**Records supplied**
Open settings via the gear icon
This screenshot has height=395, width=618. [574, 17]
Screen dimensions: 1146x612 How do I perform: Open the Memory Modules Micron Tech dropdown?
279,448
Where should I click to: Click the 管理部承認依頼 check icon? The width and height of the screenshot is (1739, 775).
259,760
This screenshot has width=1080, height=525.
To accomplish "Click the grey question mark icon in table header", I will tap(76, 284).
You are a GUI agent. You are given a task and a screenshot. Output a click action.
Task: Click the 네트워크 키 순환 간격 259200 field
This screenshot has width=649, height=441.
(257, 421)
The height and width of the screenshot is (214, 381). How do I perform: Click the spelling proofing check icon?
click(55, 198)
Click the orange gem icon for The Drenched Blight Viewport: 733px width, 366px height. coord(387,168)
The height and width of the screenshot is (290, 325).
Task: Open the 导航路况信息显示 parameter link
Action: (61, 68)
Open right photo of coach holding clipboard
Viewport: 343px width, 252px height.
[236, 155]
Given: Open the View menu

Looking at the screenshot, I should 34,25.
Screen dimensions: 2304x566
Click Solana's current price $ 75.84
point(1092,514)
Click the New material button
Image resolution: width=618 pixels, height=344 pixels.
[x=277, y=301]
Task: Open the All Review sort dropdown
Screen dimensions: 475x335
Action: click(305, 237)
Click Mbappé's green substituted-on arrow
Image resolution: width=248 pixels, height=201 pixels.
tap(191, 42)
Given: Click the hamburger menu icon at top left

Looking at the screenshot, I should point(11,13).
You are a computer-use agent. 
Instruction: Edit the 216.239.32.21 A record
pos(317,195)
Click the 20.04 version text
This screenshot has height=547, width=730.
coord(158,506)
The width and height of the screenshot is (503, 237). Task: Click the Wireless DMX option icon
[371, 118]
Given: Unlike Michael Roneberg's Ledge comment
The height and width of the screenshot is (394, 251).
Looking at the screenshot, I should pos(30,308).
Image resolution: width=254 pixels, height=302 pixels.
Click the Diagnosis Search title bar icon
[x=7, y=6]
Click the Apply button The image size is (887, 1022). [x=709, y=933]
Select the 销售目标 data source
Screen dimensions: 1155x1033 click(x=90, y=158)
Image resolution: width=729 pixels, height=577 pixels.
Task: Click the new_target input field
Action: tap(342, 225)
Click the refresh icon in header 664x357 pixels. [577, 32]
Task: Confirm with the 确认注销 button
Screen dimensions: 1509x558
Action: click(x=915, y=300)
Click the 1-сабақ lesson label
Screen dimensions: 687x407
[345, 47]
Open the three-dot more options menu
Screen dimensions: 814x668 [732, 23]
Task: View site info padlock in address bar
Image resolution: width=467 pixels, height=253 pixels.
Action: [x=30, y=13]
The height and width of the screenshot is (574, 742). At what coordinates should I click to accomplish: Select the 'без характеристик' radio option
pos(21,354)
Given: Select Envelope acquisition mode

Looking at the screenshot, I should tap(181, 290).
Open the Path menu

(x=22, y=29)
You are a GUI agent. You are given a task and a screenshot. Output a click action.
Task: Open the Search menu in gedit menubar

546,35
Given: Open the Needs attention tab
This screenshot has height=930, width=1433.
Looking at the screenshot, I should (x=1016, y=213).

**Task prompt**
Which lines of the data contain the word "header"? Copy each one.

**Problem solution**
To accomplish "Click the grey question mark icon in table header", I will tap(76, 284).
Click the refresh icon in header 664x357 pixels. [577, 32]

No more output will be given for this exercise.